- _How to complete this task_
Working through the lines below, return each one that holds "code".

- _Data shown_
* * * *
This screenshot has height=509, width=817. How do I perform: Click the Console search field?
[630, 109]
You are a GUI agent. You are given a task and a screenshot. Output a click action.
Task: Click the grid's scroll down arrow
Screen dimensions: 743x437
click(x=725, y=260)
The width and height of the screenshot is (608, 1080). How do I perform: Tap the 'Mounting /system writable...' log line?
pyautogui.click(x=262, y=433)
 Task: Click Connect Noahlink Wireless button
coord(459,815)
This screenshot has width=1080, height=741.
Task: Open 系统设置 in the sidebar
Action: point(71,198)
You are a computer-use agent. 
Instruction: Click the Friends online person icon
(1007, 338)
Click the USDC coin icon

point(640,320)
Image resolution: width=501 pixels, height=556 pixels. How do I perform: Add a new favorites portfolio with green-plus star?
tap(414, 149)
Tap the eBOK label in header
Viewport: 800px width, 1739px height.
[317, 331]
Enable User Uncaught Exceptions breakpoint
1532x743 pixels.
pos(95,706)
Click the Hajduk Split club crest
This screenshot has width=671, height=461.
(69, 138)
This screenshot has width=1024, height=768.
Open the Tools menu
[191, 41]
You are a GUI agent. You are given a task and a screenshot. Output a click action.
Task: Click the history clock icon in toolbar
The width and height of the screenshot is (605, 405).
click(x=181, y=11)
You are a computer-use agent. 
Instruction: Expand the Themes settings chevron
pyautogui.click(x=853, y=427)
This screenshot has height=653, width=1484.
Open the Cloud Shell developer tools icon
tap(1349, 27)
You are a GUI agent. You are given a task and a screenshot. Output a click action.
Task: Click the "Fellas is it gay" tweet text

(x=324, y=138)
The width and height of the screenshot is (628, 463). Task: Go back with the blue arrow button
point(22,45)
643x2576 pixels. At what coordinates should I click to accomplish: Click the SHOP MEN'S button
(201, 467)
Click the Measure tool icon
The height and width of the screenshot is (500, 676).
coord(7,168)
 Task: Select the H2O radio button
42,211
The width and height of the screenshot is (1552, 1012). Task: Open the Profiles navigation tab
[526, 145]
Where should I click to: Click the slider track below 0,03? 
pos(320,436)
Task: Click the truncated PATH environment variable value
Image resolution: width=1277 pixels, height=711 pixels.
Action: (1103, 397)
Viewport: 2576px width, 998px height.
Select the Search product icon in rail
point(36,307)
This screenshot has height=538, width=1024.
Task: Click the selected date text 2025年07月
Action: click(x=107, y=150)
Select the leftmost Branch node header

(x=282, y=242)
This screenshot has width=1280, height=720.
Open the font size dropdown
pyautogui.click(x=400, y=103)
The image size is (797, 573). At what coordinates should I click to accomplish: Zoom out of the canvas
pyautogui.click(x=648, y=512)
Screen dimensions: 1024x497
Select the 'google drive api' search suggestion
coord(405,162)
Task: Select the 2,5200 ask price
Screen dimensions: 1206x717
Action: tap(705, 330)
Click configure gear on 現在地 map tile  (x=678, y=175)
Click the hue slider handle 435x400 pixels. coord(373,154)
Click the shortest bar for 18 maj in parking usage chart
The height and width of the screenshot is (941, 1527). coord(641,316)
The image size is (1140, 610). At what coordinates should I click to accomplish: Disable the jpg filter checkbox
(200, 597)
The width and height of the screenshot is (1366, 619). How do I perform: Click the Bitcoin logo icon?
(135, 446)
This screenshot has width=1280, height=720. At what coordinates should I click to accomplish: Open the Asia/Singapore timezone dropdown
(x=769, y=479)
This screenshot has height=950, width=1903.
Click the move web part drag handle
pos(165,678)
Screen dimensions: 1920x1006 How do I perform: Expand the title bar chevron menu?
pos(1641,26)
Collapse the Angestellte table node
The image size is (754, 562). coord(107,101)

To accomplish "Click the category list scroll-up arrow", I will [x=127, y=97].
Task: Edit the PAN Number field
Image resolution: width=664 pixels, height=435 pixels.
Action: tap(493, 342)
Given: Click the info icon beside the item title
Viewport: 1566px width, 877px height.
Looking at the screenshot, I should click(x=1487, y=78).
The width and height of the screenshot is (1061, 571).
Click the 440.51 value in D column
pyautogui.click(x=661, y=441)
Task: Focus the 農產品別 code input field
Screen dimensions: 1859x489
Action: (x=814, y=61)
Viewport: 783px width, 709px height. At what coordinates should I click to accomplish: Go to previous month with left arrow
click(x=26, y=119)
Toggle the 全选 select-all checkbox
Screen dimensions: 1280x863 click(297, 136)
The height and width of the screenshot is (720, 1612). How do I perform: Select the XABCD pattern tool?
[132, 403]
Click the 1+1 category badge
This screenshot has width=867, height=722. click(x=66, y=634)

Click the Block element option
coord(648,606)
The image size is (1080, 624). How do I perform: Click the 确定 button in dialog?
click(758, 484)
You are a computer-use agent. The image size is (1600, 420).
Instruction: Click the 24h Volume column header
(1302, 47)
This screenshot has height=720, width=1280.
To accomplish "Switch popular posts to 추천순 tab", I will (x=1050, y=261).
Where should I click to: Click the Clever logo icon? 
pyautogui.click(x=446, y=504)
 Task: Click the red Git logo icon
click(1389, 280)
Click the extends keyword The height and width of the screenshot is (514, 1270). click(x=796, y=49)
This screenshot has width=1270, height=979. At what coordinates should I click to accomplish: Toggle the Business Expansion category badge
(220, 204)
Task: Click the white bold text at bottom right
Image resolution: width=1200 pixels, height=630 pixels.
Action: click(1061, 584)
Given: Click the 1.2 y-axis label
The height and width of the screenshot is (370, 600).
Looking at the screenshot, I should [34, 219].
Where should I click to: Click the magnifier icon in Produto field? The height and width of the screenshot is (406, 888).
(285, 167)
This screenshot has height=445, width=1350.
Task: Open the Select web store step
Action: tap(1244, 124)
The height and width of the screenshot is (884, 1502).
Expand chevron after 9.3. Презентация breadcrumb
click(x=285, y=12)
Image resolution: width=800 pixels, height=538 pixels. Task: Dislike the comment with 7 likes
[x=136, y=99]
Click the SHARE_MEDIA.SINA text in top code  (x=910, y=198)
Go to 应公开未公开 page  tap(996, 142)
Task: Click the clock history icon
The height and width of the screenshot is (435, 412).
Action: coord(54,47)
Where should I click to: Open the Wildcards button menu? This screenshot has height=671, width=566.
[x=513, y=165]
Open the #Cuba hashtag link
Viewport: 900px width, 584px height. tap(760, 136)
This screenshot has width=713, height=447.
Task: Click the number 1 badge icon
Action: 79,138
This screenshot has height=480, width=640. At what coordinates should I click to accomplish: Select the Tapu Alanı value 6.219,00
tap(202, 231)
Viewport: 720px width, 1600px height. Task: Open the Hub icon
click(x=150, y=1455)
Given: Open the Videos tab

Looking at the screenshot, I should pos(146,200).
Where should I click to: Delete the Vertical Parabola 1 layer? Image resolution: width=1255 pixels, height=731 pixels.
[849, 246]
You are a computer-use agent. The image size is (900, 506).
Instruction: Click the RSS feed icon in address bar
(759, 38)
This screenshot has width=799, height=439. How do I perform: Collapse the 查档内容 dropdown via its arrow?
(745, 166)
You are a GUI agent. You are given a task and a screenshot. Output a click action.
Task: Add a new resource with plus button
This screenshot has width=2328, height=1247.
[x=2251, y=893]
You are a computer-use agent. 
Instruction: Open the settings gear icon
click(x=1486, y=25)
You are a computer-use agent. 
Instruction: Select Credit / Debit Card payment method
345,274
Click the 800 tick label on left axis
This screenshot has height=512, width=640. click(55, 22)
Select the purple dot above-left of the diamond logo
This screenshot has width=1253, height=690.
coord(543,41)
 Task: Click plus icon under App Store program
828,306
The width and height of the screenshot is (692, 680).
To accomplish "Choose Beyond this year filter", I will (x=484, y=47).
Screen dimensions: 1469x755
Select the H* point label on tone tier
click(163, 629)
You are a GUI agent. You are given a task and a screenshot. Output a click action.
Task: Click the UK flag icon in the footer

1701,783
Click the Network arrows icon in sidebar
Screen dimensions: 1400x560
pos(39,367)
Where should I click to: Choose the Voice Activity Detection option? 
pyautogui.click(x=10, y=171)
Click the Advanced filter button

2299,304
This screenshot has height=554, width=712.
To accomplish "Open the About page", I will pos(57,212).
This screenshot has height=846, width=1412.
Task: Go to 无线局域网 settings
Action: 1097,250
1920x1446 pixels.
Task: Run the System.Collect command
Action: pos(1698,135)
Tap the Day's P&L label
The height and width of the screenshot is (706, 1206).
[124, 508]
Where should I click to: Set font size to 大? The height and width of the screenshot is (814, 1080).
* * * *
- _Written answer_
Task: Focus the 農產品別 code input field
Click the SHARE_MEDIA.SINA text in top code  (x=910, y=198)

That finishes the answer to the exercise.